The Year's Best Science Fiction: Twelfth Annual Collection is a science fiction anthology edited by Gardner Dozois that was published in 1995. It is the 12th in The Year's Best Science Fiction series and won the Locus Award for best anthology.

==Contents==

The book includes a 50-page summation by Dozois; 23 stories, all that first appeared in 1994, and each with a two-paragraph introduction by Dozois; and a referenced list of honorable mentions for the year. The stories are as follows.

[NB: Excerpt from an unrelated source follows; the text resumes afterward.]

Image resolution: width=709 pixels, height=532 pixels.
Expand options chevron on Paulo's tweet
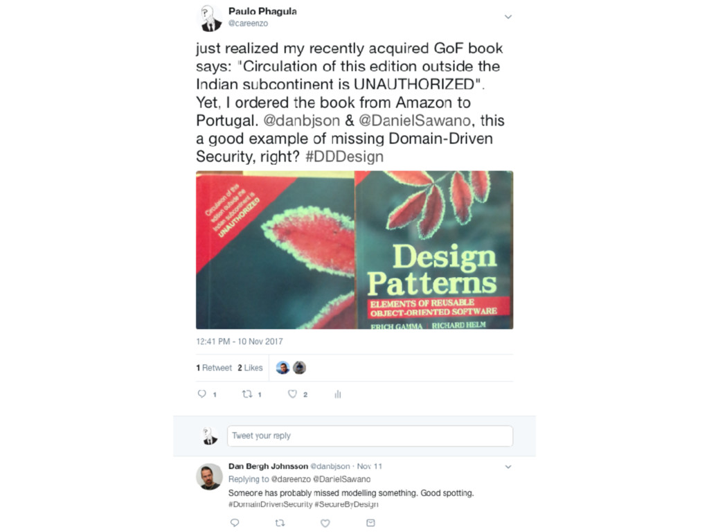(x=508, y=17)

- Ursula K. Le Guin: "Forgiveness Day"
- Robert Reed: "The Remoras"
- Maureen F. McHugh: "Nekropolis"
- Nancy Kress: "Margin of Error"
- Stephen Baxter: "Cilia-of-gold"
- William Sanders: "Going After Old Man Alabama"
- Michael F. Flynn: "Melodies of the Heart"
- Terry Bisson: "The Hole in the Hole"
- Pat Cadigan: "Paris In June"
- George Turner:"Flowering Mandrake"
- Joe Haldeman: "None So Blind," won the 1995 Hugo Award for Best Short Story
- Greg Egan: "Cocoon"
- Mike Resnick: "Seven Views of Olduvai Gorge," won the 1995 Hugo Award for Best Novella
- Geoff Ryman: "Dead Space for the Unexpected"
- Michael Bishop:"Cri de Coeur"
- Howard Waldrop: "The Sawing Boys"
- Ursula K. Le Guin: "The Matter of Seggri"
- Eliot Fintushel: "Ylem"
- Katharine Kerr: "Asylum"
- Walter Jon Williams: "Red Elvis"
- Mary Rosenblum: "California Dreamer"
- Lisa Goldstein: "Split Light"
- Brian Stableford: "Les Fleurs du Mal"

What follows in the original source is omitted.